DATA >>
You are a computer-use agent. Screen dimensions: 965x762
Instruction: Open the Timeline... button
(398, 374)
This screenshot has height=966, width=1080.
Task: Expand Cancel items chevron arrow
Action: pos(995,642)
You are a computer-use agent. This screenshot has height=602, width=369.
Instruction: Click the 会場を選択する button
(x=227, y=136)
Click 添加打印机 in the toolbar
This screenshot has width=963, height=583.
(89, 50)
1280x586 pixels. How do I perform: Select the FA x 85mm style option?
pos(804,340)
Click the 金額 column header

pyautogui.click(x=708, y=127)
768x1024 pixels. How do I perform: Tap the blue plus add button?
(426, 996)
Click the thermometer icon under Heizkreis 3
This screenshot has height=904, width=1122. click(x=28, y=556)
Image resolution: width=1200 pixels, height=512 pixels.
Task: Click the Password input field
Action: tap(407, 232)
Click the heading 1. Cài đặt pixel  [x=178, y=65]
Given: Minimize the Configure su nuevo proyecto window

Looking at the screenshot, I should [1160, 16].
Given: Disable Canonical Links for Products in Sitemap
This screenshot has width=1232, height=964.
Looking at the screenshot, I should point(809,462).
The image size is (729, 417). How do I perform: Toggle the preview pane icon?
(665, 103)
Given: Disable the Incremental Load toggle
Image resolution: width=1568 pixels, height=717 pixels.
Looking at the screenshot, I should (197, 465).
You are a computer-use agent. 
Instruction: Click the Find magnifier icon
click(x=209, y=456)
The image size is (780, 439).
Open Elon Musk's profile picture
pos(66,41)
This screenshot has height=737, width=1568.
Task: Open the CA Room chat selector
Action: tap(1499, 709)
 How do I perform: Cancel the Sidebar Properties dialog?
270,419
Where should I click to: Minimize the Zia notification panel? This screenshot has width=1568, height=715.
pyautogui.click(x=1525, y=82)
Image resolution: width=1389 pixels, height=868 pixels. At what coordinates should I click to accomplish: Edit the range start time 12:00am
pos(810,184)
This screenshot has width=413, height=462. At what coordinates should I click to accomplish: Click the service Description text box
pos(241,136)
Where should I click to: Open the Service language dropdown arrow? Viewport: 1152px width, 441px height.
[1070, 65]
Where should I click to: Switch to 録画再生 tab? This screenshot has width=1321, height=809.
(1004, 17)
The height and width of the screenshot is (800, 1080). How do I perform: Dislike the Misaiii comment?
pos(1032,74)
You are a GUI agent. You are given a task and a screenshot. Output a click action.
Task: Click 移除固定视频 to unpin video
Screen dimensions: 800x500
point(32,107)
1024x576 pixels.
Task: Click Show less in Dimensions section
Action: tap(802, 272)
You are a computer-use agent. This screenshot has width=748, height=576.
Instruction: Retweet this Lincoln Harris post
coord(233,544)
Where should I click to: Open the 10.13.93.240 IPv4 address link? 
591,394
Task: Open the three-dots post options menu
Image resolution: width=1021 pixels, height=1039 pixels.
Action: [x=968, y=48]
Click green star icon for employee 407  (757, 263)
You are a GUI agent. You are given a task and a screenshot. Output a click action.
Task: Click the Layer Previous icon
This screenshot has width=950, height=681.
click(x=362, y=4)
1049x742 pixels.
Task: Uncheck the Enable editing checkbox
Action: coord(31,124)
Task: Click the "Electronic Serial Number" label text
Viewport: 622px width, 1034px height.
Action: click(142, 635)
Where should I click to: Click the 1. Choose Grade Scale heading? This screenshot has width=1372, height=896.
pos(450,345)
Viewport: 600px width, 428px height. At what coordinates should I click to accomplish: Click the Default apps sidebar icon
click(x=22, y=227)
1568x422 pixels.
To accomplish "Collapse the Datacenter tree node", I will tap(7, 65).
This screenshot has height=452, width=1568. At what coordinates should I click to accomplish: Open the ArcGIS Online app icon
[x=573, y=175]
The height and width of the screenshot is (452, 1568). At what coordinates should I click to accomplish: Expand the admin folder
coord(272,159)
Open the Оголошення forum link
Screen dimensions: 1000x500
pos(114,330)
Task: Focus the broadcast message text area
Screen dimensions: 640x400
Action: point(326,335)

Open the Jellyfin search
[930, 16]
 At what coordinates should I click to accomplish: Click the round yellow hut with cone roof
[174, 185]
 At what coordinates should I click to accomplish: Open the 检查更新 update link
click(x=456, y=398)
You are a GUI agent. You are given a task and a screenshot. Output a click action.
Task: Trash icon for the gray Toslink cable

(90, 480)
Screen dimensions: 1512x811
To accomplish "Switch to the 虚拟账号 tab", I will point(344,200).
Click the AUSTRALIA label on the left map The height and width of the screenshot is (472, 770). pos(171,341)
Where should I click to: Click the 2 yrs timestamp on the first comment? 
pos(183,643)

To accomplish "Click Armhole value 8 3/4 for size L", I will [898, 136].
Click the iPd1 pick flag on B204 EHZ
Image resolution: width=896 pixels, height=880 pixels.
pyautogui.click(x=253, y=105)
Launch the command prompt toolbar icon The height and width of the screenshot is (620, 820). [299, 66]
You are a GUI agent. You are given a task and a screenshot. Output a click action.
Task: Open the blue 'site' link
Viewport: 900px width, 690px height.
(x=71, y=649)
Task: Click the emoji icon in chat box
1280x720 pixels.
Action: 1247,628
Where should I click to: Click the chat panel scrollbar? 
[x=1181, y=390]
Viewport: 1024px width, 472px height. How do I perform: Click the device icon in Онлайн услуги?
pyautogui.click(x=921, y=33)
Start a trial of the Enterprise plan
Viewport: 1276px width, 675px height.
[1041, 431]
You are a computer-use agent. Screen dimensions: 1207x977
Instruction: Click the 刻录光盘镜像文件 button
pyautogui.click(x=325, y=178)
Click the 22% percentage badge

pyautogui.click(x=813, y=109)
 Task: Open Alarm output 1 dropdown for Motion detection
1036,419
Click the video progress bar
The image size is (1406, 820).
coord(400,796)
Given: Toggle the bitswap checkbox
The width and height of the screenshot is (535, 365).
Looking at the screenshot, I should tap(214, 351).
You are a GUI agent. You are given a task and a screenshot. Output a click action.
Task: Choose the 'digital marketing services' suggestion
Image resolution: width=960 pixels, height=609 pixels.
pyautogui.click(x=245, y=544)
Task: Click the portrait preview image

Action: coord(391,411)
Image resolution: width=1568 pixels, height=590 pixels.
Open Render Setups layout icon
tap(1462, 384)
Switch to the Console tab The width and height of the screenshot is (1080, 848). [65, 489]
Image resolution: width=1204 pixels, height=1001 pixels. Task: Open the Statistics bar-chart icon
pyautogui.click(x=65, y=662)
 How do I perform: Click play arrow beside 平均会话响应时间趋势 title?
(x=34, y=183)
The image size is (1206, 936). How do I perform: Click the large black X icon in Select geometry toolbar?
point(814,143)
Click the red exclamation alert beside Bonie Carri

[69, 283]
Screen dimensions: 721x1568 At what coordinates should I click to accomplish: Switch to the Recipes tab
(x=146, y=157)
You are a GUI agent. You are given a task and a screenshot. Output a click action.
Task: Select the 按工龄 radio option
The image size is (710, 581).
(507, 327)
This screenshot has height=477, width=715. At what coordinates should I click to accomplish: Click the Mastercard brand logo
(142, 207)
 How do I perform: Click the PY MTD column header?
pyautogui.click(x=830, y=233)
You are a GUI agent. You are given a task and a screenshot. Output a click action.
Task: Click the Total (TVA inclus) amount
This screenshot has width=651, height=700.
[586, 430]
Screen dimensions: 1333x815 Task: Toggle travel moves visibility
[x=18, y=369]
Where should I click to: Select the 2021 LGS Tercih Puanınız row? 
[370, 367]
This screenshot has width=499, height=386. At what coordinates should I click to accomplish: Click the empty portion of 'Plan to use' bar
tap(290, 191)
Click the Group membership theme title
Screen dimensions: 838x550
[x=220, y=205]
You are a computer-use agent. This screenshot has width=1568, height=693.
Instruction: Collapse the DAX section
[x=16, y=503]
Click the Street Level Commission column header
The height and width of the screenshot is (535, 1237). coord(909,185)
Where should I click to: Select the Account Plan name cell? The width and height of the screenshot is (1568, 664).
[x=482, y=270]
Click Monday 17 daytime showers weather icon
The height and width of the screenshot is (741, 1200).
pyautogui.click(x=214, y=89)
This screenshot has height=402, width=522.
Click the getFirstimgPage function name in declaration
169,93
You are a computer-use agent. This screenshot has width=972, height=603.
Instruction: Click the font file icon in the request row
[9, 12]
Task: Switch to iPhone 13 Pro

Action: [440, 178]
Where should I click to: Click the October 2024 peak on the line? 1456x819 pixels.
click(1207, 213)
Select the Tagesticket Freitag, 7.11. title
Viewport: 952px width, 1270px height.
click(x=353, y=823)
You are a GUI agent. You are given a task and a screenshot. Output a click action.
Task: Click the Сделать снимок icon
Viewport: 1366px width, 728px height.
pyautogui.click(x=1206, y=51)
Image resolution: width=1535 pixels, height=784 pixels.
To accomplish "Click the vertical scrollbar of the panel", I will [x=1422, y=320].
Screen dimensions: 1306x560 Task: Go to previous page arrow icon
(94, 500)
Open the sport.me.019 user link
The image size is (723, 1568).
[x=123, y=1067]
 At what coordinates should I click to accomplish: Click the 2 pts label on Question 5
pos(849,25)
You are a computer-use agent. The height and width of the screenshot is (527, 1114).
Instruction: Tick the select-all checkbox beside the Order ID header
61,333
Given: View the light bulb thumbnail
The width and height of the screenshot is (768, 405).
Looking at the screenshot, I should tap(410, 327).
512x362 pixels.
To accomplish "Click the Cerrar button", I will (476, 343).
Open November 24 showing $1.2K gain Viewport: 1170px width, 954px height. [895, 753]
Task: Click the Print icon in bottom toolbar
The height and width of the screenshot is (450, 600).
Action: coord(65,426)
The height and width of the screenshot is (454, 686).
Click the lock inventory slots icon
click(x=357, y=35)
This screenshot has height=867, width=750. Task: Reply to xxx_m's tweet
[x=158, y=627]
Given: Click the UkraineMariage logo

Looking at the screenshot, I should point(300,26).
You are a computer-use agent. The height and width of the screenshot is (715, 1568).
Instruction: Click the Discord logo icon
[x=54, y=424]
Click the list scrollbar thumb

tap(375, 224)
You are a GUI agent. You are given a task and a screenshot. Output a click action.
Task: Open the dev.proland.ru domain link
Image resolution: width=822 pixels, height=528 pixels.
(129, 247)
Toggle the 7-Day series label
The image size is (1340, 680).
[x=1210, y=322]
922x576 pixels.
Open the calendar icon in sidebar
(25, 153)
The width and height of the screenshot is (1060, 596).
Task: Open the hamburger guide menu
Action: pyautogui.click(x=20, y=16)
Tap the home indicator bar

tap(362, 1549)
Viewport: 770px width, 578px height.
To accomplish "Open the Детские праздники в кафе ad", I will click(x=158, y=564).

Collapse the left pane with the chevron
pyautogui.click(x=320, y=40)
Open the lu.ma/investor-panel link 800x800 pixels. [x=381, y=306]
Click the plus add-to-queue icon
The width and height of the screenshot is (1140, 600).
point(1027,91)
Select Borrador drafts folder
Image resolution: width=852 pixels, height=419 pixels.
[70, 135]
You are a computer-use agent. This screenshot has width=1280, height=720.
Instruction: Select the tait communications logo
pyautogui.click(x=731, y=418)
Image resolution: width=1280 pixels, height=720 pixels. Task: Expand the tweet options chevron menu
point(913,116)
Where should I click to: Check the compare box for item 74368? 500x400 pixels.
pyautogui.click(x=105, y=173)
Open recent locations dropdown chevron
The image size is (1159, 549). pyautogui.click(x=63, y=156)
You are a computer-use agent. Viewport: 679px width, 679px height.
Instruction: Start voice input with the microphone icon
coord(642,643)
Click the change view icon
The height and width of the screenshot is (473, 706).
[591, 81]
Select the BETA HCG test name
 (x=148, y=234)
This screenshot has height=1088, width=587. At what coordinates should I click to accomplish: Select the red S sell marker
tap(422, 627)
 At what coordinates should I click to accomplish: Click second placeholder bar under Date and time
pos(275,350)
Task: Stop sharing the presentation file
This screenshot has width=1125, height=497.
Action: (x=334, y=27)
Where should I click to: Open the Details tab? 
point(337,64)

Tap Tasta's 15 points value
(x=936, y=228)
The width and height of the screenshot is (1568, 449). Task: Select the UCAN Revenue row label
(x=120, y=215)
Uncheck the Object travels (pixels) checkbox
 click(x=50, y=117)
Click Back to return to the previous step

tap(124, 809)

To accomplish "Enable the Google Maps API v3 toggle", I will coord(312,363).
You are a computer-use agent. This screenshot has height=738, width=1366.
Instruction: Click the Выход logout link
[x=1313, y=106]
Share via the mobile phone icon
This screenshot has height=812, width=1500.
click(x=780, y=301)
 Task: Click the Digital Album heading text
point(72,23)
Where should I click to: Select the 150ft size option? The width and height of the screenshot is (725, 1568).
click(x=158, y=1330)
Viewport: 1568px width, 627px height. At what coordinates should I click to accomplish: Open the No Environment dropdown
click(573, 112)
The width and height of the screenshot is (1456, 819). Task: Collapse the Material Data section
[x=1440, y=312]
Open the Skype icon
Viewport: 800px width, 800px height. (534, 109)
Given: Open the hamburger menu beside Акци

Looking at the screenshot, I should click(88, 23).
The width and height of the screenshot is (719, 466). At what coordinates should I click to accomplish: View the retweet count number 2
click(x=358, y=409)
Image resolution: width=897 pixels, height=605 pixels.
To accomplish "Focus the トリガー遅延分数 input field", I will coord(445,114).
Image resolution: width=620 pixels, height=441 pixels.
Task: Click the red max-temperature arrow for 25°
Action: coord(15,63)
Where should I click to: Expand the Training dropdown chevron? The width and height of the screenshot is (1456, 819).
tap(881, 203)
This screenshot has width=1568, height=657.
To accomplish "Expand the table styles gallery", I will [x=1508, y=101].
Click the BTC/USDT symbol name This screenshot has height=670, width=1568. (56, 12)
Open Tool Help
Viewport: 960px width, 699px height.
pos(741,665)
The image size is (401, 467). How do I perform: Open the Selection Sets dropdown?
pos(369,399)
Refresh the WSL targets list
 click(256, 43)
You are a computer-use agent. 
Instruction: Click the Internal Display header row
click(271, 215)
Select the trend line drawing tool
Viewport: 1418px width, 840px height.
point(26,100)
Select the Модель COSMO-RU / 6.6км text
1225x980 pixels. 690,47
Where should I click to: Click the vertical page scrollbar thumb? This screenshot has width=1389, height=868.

PROBLEM TO WORK ON >> Whenever the string "vertical" shows up in a line above, copy that line.

OUTPUT >>
To accomplish "Click the vertical scrollbar of the panel", I will [x=1422, y=320].
Where should I click to: Click the vertical page scrollbar thumb? This screenshot has width=1389, height=868.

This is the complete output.